La meditación es la puerta del amor universal y la expansión de la conciencia hasta límites desconocidos. Nos enseña a permanecer presentes y atentos a cada instante, con un corazón cada vez más abierto y una visión cada vez más clara. Aprendemos a abrirnos al amor, con todo nuestro corazón, sin miedo a expresarlo, y nos conduce a la corriente misma de la vida, a descubrir la libertad y la felicidad internas y a alcanzar una sensación de unidad con todo, porque la separación de la corriente vital es la causa de nuestro descontento más profundo.

La meditación sosiega nuestra mente, abre amablemente nuestro corazón y estabiliza nuestro espíritu. Nos enseña a vivir más plenamente la realidad presente y a ver a las personas con las que convivimos y el mundo en que vivimos con más ecuanimidad.

Porque sin cuidar de ti mismo no será sostenible cuidar a otros.

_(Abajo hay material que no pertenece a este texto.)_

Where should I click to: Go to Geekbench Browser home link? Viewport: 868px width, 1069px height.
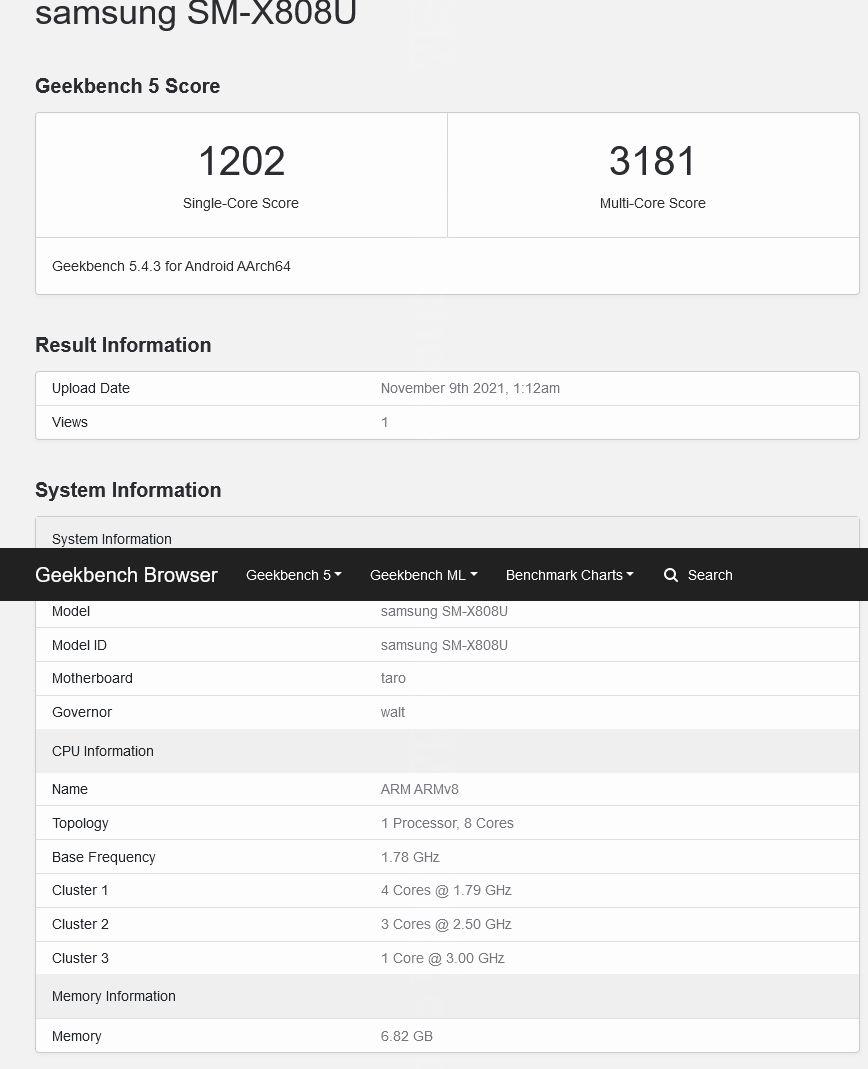(x=126, y=575)
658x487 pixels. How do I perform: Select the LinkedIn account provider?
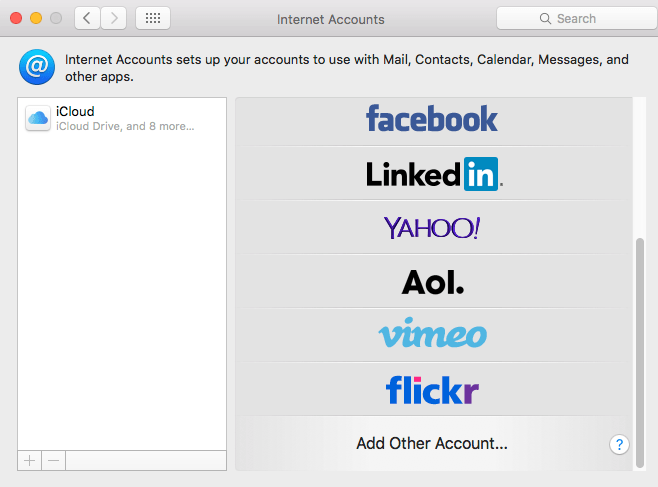[x=434, y=174]
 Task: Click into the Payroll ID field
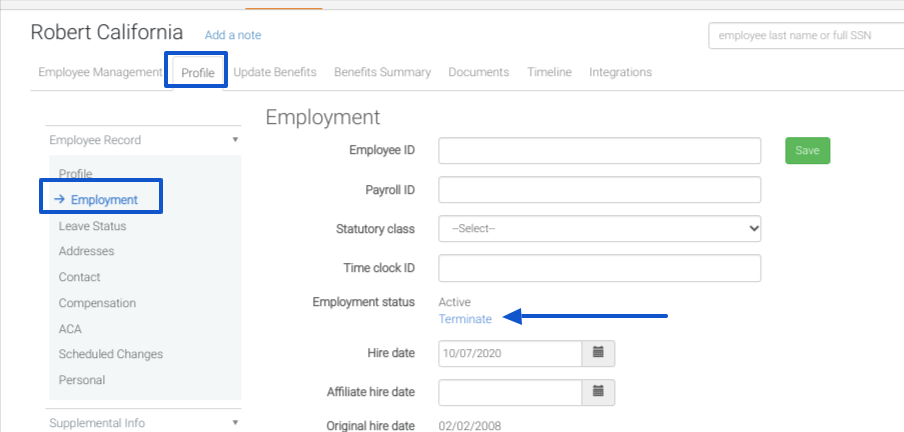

Porque la compasión no es lástima ni indulgencia ni “blandura” hacia ti, sino la clara motivación de cuidarte, cultivando la sensibilidad y apertura hacia tu propio sufrimiento con la intención genuina de intentar aliviarlo y prevenirlo. Porque la compasión es una combinación de asertividad, coraje y fortaleza para estar presente frente al sufrimiento con una base estable y un corazón abierto. Porque la compasión se puede “entrenar” sobre la base de la atención plena o mindfulness.